Please note the nutrient difference in each recipe. Each “sandwich” has a place in a healthful diet. You decide how, you decide when, and you decide how much. (Pretty Woman paraphrase)
Simply listen to your body, it will help you decide.
Lettuce Wrap to Go-Go
4 large leaves, you choice; Mustards (spicy), Collards (hearty), Rainbow Chard (colorful), Romaine or Baby bib (familiar)
1/2 yellow pepper, finely diced
2 inches cucumber, finely diced
4 ounces tuna, salmon, chicken or tofu
16 oz. can garbanzos (reserve liquid)
Juice of one lemon
2 cloves garlic, diced
1/4 cup tahini (ground sesame paste)
1 tsp ground cumin
1/4 tsp sea salt (optional)
To make hummus spread:
Combine all ingredients in a blender or food processor. Add more liquid as needed to reach desired consistency, creamy, but not runny. Store in a jar in the fridge for 3-4 days. You can also freeze in small quantities to be thawed and consume in the future.

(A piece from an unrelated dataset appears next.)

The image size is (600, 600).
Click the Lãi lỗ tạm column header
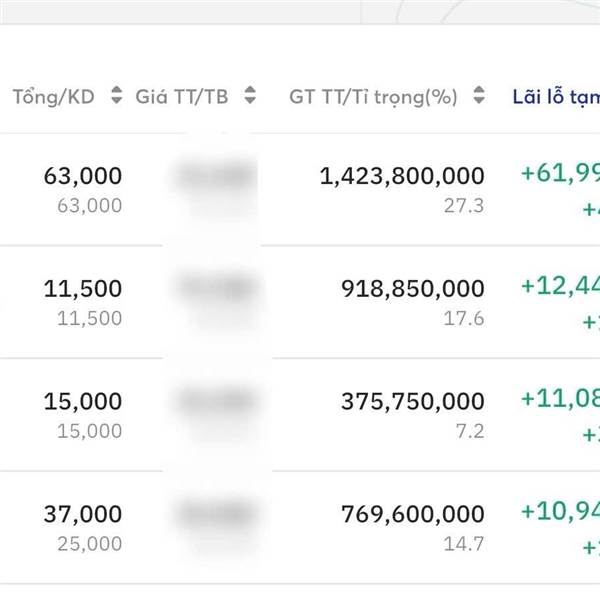click(555, 97)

To assemble Lettuce Wraps:
Wash and dry leaves
Spread with 2 Tablespoons hummus
Add 1 Tablespoon each of chopped peppers, cucumber & tomatoes
Add chopped tuna, salmon, chicken or tofu
Wrap, eat, enjoy…repeat daily in place of traditional sandwiches and look for a six pack in six to eight weeks!
Per Wrap: 134 calories, 3g fat, 9g carbs, 4g fiber, 18g protein, Vitamin A 24%, Thiamin 7%, Riboflavin 7%, Niacin 56%, B6 16%, B12 28%, Vitamin C 71%, Vitamin D 23%, Vitamin E 9%, Folate 26%, Calcium 11%, Copper 6%, Iron 9%, Magnesium 7%, Manganese 9%, Phosphorus 13%, Potassium 8%, Selenium 66%, Sodium 14%, Zinc 5%. Omega-3 to Omega-6 Fatty Acid Ratio: 2.5 to 1. Water: 5 ounces.
NUT BuTTER-Bring-Back-MY-Energy Sandwich
2 slices sprouted grain bread or BLACK rice bread (gluten free)
1 Tbsp Natural Organic Nut Butter
4 thin apple slices
2 dates, pitted and opened
1 cup almond milk (to consume with sandwich)
Toast the bread if you like
Spread with nut butter
Apply apple slices
Place opened dates on top of apples so that they lie flat and cover the other sandwich fixins
May use three dates in order to get ample coverage. This is the only time the three date option applies; otherwise take it one date at a time.
Take a bite and wash down with almond milk or organic milk of your choice.
Per serving (sandwich plus 1 cup almond milk): 340 calories, 13g fat, 52g carbs, 8g fiber, 11g protein, Vitamin A 9%, Thiamin 19%, Riboflavin 9%, Niacin 34%, B6 10%, B12 0%, Vitamin C 3%, Vitamin D 20%, Vitamin E 48%, Folate 14%, Calcium 21%, Copper 17%, Iron 15%, Magnesium 22%, Manganese 85%, Phosphorus 26%, Potassium 14%, Selenium 32%, Sodium 17%, Zinc 12%.